Lorde is only 20 years old, and was only 15 years old when her first album was released – an album with one of my all-time favorite titles, Pure Heroine.  I heard “Royals” and was immediately blown away, and then even more so when I found out how young she was (and is!).  “Royals” was such a fantastic first-release for her in hindsight, as it completely sets up an incredible tone that informs the rest of her work: Mainly, her poignant and self-aware descriptions of her high school cohorts, and refreshingly honest rejection of “aspirational” pop music.  For once, there was a young pop star staying far away from a common keening over boys; she wasn’t desperate to be seen as fun, fun, fun all the time –  bright pink and effervescent, yet hardly there at all.  Instead, she blatantly rejects this notion, showing almost puzzlement over the idea that all people her age want is an expensive car or jewelry:

And we’ll never be royals
It don’t run in our blood
That kind of life just ain’t for us
We crave a different kind of buzz
Let me be your ruler, you can call  me Queen B
And baby I’ll rule (I’ll rule, I’ll rule, I’ll rule)
Let me live that fantasy

More than just just merely turning away from all that’s pure surface, Lorde clearly articulates that she – and those in her age group – are not so dumb to confuse the obtaining of a particular lifestyle with any real power.  She wants to be your ruler – more likely, to be able to rule herself – not just enjoy the riches.  To know that difference and to call out for real control, for self-agency in a world with corporations preying on young people to be nothing but Beautiful and Rich is so utterly empowering and necessary.

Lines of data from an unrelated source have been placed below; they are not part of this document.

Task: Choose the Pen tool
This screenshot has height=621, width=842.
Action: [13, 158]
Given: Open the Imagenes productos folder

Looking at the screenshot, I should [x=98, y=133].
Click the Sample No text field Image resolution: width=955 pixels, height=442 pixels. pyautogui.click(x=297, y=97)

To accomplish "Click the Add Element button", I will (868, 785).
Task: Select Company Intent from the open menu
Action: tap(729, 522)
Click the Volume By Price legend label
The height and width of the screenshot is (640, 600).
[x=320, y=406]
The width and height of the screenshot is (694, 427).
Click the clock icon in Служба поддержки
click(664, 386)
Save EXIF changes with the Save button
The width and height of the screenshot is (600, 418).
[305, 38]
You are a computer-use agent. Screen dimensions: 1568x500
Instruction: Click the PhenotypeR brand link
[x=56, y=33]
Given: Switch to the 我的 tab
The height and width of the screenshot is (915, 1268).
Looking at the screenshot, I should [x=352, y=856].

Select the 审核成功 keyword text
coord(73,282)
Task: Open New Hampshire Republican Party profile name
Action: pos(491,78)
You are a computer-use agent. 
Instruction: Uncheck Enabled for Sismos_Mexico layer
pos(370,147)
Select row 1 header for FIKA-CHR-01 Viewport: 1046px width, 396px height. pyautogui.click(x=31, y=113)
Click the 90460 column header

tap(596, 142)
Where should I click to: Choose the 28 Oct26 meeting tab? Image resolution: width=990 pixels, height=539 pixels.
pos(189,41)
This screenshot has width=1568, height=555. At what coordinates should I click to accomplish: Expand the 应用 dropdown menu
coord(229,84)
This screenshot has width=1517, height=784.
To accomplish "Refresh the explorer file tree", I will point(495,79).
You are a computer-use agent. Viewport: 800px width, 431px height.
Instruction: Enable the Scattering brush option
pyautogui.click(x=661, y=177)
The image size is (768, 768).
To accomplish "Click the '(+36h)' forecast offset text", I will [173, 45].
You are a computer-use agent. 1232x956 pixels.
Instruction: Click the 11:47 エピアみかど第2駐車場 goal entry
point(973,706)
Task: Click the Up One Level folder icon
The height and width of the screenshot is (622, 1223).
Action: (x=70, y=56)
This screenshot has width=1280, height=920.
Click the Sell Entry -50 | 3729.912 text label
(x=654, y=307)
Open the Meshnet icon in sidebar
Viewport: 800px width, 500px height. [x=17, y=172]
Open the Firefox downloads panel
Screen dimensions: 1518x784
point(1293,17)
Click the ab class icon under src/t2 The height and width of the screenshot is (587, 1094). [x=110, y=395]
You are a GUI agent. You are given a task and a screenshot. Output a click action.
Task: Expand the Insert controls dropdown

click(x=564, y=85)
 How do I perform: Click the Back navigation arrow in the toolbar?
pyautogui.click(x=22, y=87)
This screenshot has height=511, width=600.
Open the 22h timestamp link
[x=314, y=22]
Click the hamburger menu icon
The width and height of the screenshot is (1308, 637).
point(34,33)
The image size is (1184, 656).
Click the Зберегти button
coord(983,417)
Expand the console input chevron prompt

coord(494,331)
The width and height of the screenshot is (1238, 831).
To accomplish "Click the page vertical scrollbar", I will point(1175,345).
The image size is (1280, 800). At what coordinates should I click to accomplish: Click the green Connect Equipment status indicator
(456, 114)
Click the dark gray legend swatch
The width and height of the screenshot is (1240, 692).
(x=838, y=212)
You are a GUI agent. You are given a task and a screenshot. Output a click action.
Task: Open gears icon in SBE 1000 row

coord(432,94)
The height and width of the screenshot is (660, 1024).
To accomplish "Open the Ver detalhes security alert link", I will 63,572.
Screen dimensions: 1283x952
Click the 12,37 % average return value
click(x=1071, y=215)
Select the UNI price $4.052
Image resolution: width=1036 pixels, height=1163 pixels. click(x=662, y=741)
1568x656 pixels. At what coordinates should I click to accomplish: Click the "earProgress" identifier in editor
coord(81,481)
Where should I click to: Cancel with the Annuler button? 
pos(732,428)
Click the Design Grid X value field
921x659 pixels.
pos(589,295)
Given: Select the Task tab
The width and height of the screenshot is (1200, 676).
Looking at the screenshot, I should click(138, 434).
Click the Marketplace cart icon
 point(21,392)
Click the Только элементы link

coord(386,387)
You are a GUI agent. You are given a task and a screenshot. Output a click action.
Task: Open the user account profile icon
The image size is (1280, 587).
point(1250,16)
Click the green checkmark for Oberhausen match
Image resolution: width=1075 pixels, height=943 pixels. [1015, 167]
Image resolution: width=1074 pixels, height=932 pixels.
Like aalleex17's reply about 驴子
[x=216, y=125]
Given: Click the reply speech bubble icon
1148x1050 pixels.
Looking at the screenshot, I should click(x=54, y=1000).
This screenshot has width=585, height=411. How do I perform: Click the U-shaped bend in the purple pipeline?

The power of youth, again, seems to lay in what young people can eventually be – with the proper, adult influence – as opposed to what they already are.  I adore the imagery in Lorde’s work: Of everyday, yet forever-cemented-in-the-mind moments of all those who were young once:

You pick me up and take me home again
Head out the window again
We’re hollow like the bottles that we drain
You drape your wrists over the steering wheel
Pulses can drive from here
We might be hollow but we’re brave

I love these roads where the houses don’t change (and I like you)
Where we can talk like there’s something to say (and I like you)
I’m glad that we stopped kissing the tar on the highway

400 Luxe

There’s always this perfect balance in her songs of imagery and feeling.  You can picture exactly what’s happening and what’s in her head.  I remember the first time I heard, “You drape your wrist over the steering wheel / pulses can drive from here,” and I thought (and still do) that it was one of the best lyrics I’d ever heard.  The beat of that song is so steady and calm, adding to the same feelings you had when one of your friends that could drive – or even better, a cute guy that you liked – would pick you up and you’d drive around with nowhere to go, and how utterly great it was.  The power of all of these words lays in the fact that the Lorde was still doing stuff like this when she wrote them; she wasn’t an older songwriter feeling nostalgic about her younger, more carefree days.  It’s a testament to her brilliance that she can easily zero in on what’s important while it’s happening, and write about it in an accessible, clear, cut-to-the-heart manner.

Lorde’s young age was again a red herring before the release of her second album, Melodrama.  Maybe she couldn’t repeat the success of Pure Heroine; maybe all of those imagery-laden lyrics were just a fluke.  Fortunately, there was no sophomore slump, and I think most of her fans knew everything would be okay – even if this second album was mainly about the break-up of a long-term relationship.  Again, Lorde has this incredible self-awareness that I knew before it even came out that it would probably be one of the best albums about heartbreak and growing up ever written, across all genres.  Even titling the album “melodrama:”  That’s the precise thing most people think of when considering young people in love and breaking up.  The tongue-in-cheekness of it – ugh, I just love it.  There’s a wink there or something, or at least a dryness, that simply reading the title sets you up perfectly for what she’s about to say and get into.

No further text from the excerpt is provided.